Currently, 90 percent of Massachusetts teachers are white, compared with an overall student population that is 60 percent white. A wide body of research indicates that students often perform better academically when they are taught by teachers they can identify with. One of the unique aspects of MassTeach is that it will place new teachers in urban communities where they grew up and attended school, allowing grant evaluators to gauge whether educators’ local roots serve as a catalyst for their retention in the classroom.

The five-year grant was awarded through NSF’s Robert Noyce Scholarship Track (Award # 1748400). It is the first of its kind awarded to a state higher education system and will be used to simultaneously address two critical issues: the overall shortage of trained and licensed STEM instructors and the lack of under-represented minorities currently teaching in the Commonwealth’s K12 classrooms.

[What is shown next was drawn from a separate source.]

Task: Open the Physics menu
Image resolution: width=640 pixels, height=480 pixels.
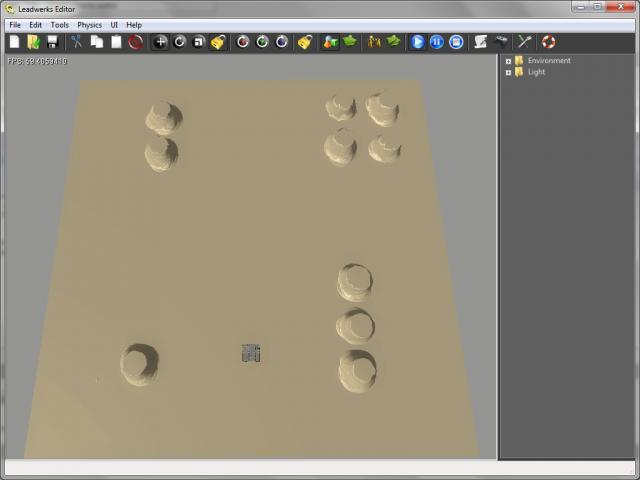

The new program, intended to be both sustainable and scalable, will utilize “A2B” (Associate to Bachelor’s) degree pathways that are part of the statewide MassTransfer system. MassTransfer allows students to begin their undergraduate education at one of the state’s community colleges and then transfer to any state university at a substantial cost savings and without a loss of credit.

The MassTeach Scholars will receive $20,000 scholarships as well as academic advising to keep them on track to transfer, graduate with a STEM degree and obtain a STEM teaching license. By drawing from the highly diverse community college population, MassTeach will cultivate a culturally rich pool of potential educators who are often the first in their family to attend college and likely to reside in economically disadvantaged urban districts where the need for qualified and diversified STEM instructors is most acute.

DHE developed the program in collaboration with campus administrators, faculty, and staff.

“Highly qualified, effective and diverse educators is a strategic focus of the Springfield Public Schools. It is intentional and embedded in our mission because teacher quality is a key determinant of student success,” said Daniel J. Warwick, superintendent of the Springfield Public Schools. “We are so pleased about the MassTeach grant and how it aligns so closely with the district’s “grow your own” initiatives. MassTeach will enable us to move closer to our goal of a more diversified teacher workforce, especially in the area of STEM where there is a critical shortage not just in Springfield but also nationwide.”